• [TASK DIRECTIONS]
Copy out the lines from the one containing "Toggle Free legend in Eastern Plaza chart" through the one containing "tap(1276, 25)", including both of those lines, with no changes.
>>>>>
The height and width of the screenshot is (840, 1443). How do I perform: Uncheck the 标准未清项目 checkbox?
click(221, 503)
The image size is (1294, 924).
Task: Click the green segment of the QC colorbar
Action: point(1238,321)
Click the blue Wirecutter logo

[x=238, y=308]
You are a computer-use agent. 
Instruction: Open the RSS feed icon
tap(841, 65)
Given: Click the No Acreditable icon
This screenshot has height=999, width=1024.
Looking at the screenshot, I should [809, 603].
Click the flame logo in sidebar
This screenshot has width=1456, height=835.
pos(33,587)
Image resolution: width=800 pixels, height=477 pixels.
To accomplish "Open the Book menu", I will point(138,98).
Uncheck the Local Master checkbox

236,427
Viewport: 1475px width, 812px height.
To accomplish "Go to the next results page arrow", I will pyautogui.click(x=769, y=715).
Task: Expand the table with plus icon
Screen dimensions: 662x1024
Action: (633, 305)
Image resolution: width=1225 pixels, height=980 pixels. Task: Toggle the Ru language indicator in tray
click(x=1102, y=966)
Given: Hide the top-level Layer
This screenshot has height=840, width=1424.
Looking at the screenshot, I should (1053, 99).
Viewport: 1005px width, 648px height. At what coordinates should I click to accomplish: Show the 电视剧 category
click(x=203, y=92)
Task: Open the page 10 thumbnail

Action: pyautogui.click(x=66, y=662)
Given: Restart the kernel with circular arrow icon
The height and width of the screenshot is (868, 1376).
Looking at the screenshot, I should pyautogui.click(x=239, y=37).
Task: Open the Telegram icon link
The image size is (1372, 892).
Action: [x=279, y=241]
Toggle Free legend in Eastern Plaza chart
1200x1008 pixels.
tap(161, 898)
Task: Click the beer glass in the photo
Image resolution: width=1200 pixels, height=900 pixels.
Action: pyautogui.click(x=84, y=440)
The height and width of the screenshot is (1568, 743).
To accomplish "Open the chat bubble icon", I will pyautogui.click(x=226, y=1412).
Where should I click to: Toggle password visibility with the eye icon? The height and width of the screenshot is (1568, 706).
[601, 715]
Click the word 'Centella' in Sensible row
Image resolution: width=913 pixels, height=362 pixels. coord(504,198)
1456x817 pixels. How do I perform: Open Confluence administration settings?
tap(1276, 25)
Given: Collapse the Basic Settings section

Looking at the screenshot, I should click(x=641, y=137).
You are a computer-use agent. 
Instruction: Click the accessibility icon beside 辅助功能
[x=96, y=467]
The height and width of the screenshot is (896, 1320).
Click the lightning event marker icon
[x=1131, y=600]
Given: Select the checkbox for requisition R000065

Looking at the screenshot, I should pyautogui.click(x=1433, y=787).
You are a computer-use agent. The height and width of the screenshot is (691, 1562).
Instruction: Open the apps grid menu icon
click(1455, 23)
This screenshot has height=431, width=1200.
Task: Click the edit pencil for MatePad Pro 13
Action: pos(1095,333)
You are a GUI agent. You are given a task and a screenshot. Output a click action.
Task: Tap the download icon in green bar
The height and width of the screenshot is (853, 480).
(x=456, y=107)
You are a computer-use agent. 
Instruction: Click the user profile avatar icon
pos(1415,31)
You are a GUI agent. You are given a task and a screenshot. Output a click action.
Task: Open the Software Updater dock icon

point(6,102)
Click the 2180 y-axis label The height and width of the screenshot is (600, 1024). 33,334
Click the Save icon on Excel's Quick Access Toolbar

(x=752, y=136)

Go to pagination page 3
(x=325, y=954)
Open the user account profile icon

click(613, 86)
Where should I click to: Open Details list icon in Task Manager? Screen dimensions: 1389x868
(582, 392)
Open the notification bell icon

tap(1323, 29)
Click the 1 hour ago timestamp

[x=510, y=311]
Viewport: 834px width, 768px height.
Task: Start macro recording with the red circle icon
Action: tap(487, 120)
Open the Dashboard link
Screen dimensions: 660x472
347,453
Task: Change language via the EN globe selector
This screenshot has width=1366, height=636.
<<<<<
• [RESPONSE TO THIS TASK]
Toggle Free legend in Eastern Plaza chart
1200x1008 pixels.
tap(161, 898)
Task: Click the beer glass in the photo
Image resolution: width=1200 pixels, height=900 pixels.
Action: pyautogui.click(x=84, y=440)
The height and width of the screenshot is (1568, 743).
To accomplish "Open the chat bubble icon", I will pyautogui.click(x=226, y=1412).
Where should I click to: Toggle password visibility with the eye icon? The height and width of the screenshot is (1568, 706).
[601, 715]
Click the word 'Centella' in Sensible row
Image resolution: width=913 pixels, height=362 pixels. coord(504,198)
1456x817 pixels. How do I perform: Open Confluence administration settings?
tap(1276, 25)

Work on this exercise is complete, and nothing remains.